Optimal dilution to be determined by the researcher.
Specificity and Use
Acetyl-Lysine antibody was raised against a mixture of chemically acetylated antigens.
Recognizes acetyl-lysine containing proteins including histones, from sodium butyrate or Trichostatin A treated cells, p53 acetylated in vitro by p300 or PCAF, and chemically acetylated BSA.

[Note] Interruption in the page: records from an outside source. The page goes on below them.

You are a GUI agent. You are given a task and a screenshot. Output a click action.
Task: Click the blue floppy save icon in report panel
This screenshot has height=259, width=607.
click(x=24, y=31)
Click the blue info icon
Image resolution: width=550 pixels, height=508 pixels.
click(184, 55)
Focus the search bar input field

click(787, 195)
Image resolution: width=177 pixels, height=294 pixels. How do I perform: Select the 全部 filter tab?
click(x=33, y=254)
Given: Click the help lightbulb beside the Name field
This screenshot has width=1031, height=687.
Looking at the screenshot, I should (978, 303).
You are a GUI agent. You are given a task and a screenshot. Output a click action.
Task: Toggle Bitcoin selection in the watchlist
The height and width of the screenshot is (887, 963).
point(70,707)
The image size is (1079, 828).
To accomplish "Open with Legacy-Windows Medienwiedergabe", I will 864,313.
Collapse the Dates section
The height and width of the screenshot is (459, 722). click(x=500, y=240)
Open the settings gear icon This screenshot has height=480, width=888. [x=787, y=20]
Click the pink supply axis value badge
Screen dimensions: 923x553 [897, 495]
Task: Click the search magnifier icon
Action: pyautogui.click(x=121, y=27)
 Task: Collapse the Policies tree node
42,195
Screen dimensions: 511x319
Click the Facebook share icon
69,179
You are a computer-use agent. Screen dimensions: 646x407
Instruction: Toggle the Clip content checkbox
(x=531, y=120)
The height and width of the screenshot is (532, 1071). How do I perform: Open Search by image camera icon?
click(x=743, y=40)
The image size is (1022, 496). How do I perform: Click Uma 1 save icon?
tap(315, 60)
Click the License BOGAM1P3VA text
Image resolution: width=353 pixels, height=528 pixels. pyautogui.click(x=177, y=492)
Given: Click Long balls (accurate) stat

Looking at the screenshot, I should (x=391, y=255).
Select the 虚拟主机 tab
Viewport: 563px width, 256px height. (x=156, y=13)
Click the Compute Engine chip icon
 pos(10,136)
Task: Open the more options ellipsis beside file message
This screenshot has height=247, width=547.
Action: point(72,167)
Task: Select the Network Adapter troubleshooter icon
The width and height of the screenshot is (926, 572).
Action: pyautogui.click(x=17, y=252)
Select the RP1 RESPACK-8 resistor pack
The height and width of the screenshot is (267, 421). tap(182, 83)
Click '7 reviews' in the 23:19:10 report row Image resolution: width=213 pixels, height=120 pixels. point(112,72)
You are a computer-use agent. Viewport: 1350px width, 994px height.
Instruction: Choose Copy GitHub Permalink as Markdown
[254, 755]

Suitable for use in Western Blot and Immunoprecipitation. Western Blot Analysis: 1:1000-1:2000 dilution of this lot detected: acetylated histones in acid-extracted proteins from sodium butyrate (5mM) treated HeLa cells. Sodium butyrate, an inhibitor of deacetylases, was used to increase the level of acetylated histones. (Panel A). Chemically acetylated BSA (10ng) in a dot blot assay. A 1:1000 dilution of the previous lot of the antibody detected: acetylated histones and to a lesser degree, other proteins in RIPA lysate from trichostatin A (5uM) treated Cos-1 cells. Trichostatin A, an inhibitor of deacetylases also, was used to increase the level of acetylated histones. (Panel B). GST-p53 (100ng) acetylated in vitro with either recombinant p300 or PCAF. (Panel C). Immunoprecipitation: 5 ul of a previous lot immunoprecipitated in vitro acetylated recombinant p300.